Neben einer Nutzen – Kosten – Analyse fließen die Belange der Raumordnung, der Umweltrisikoeinschätzung, das städtische Potenzial (Maß für die mögliche Verbesserung der verkehrlichen, ökologischen, sozialen und baulichen Situation der Stadt Warstein) in die gesamtwirtschaftliche Bewertung dieses vorgeschlagenen Verkehrsprojektes ein.


Das städtebauliche Potenzial beschreibt die Einwirkung und Beeinträchtigung der B55 Verkehrsführung auf die Empfindlichkeit des Lebensraumes, direkt und im Umfeld der bestehenden Verkehrsführung. Je stärker die Beeinträchtigung desto höher ist das Potenzial. Neben den Kriterien einer effizienteren, wirtschaftlichen Verkehrsführung wird die Bewertung des Planes auch eine Entlastung der Lebensräume in der Innenstadt als auch die sich daraus ergebenden städtebaulichen Chancen einbeziehen. Neben den aktuellen Strukturdaten wie der Verkehrsmenge aller Verkehrsträger fließen ebenso die Prognosedaten zukünftiger Daten, wie Bevölkerung und wirtschaftliche Entwickelung, die Anbindung an überörtliche Fernverkehrswege und der Zeitraum in dem die Kosten und der Nutzen gegeneinander abgewogen werden, in die Planung hinein.


Die geplante B 55 Tunneltrasse läuft mitten durch ein Trinkwasserschutzgebiet das zugleich eines der größten und bedeutendsten Quellgebiete in NRW ist. Bei der geplanten Trassenführung der beiden B 55 Tunnel besteht die Gefahr, dass die natürlichen Wasserfließwege zerschnitten und so gestört werden dass die eingefassten Trinkwasserquellen der Stadt Warstein versiegen können. Die B 55 Tunneltrasse verläuft etwa 10 m unter dem Niveau der Range hindurch. Allein die Verkehrsführung an der Range, in und aus dem Tunnel heraus, bedingt ein Bauvorhaben das einer Brückeneinführung in eine darunter liegende Bundesstraße entspricht. Der innerstädtische Verkehr wird dabei über die Rangetrift geleitet. Die Vitalisierung der Range durch Freilegung und die damit verbundene Perspektive eines innerstädtisch beruhigten Lebens- und Wohnraumes wird für immer verhindert.
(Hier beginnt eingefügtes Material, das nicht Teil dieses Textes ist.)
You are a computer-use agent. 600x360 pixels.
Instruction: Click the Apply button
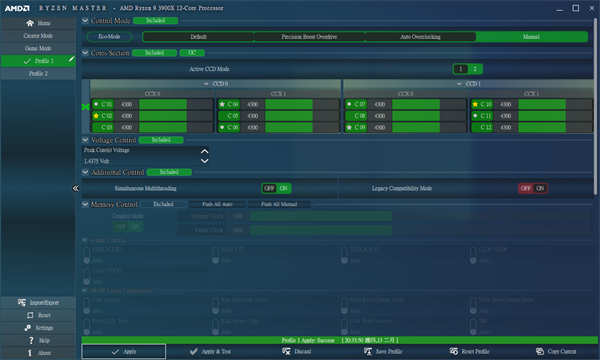pos(124,351)
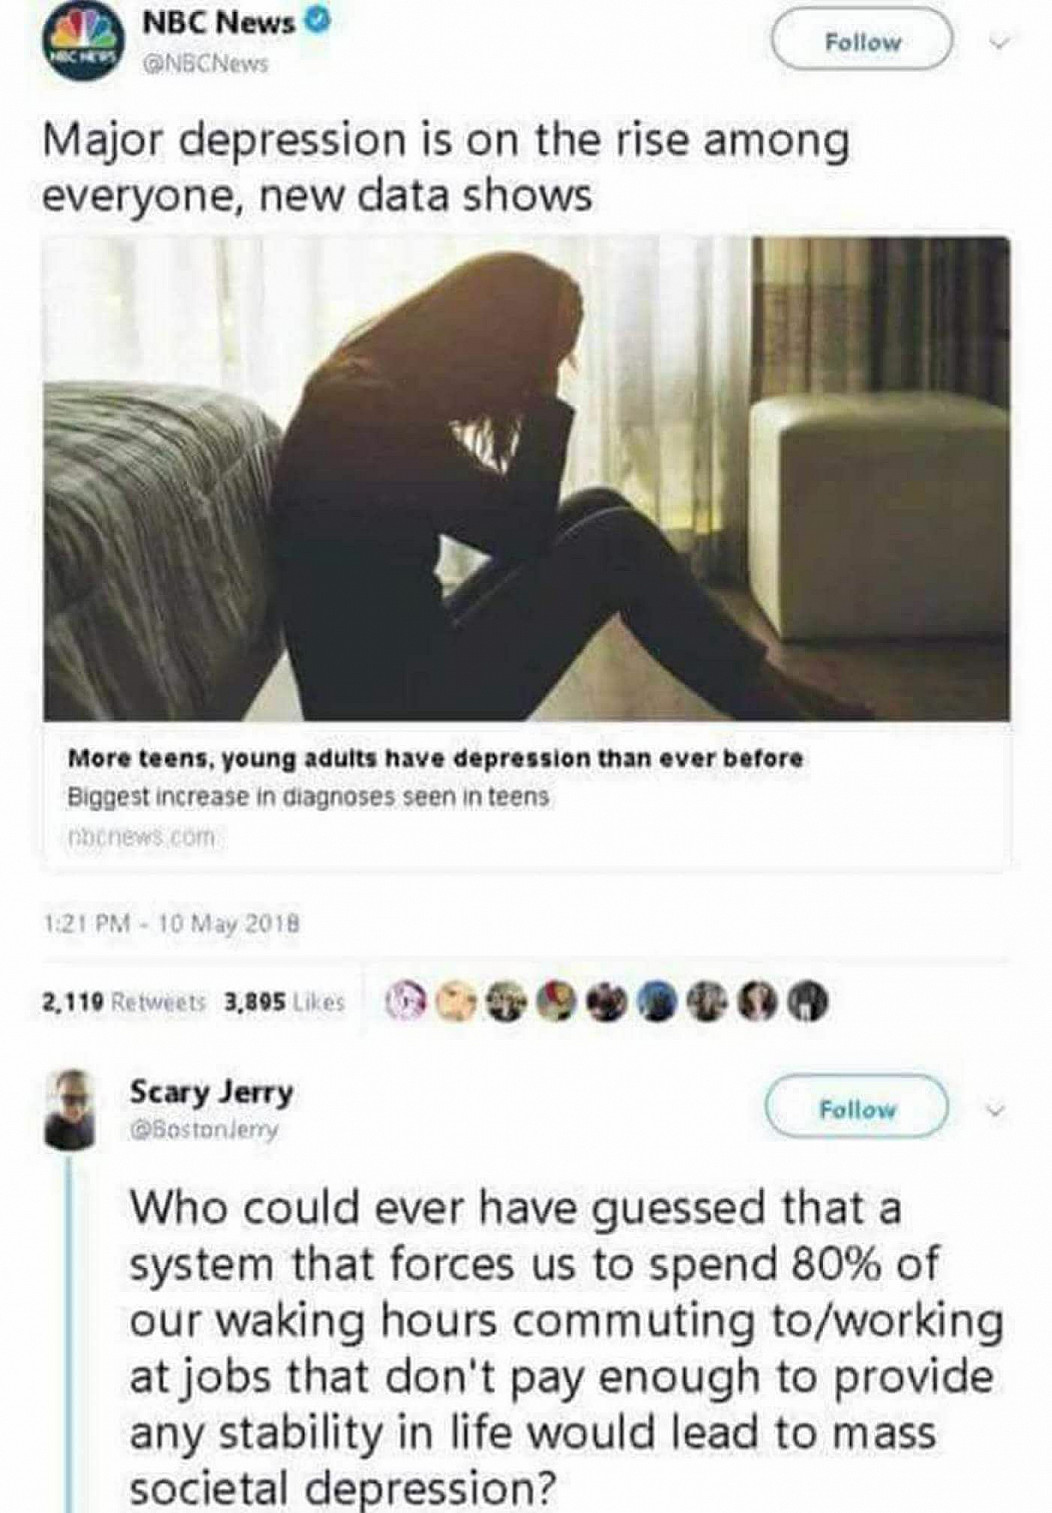Open Scary Jerry's profile picture

[73, 1106]
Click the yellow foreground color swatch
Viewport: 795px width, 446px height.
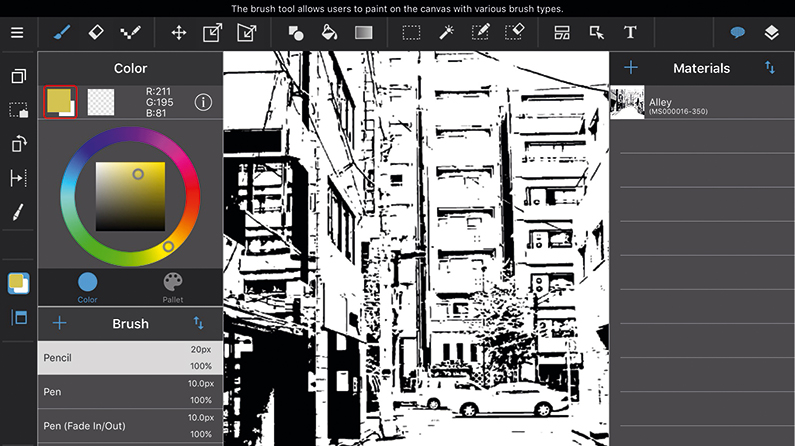(x=58, y=101)
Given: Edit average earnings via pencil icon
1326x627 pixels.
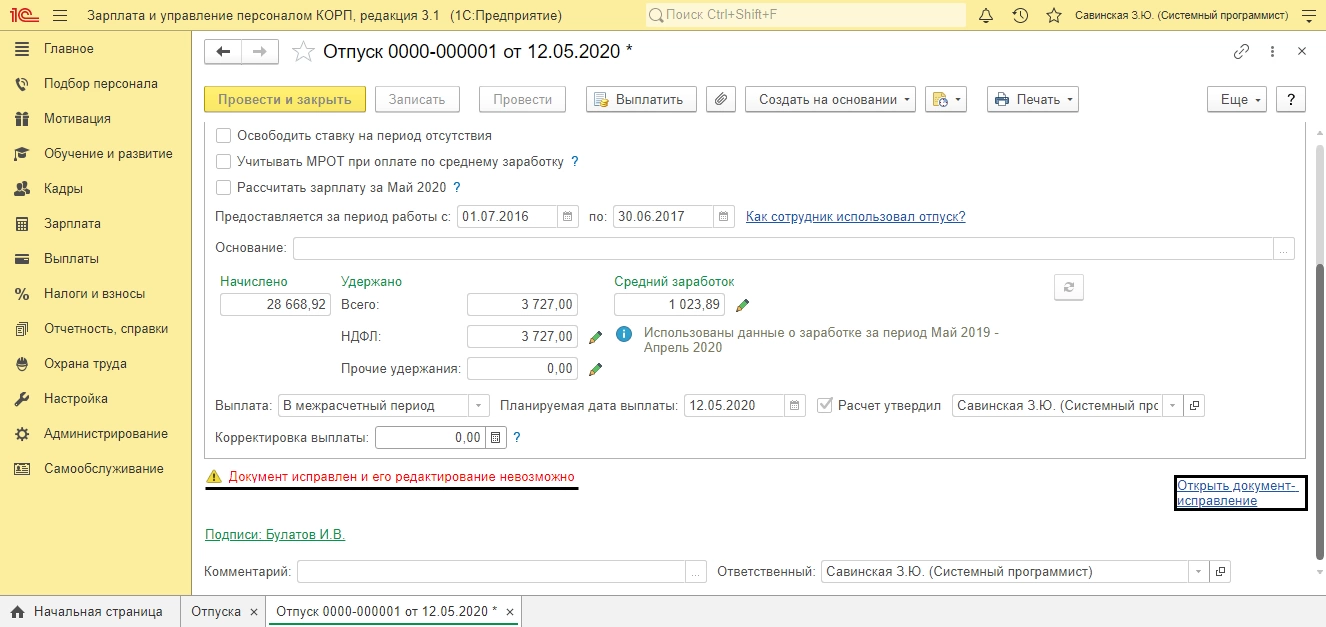Looking at the screenshot, I should click(742, 305).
Es entstehen keine neuen beruhigten Lebensräume. Der Lärm und Staub wird in diesem Wohnbereich durch die Verlegung des Straßenverkehr nur intensiver.


Die positive Bewertung des Projektes B 55 Tunnel in Warstein steht im Vergleich mit über 270 anderen Projekten allein in NRW. Unter den Rahmenbedingungen des Gebotes ausgeglichener Finanzhaushalte wird es keine Spielräume für Spekulationen mehr geben. Wir Warsteiner müssen uns von dem bequemen Traum vom BUND, der schon alle Verkehrsprobleme in Warstein lösen wird, endgültig verabschieden. Wenn unsere Stadt Warstein eine Zukunft haben soll, so bedarf sie der Planung und Umsetzung eines neuen, ganzheitlich, alle sozialen, wirtschaftlichen, hydrogeologischen, ökologischen und städtebaulichen Belange erfassenden Konzeptes.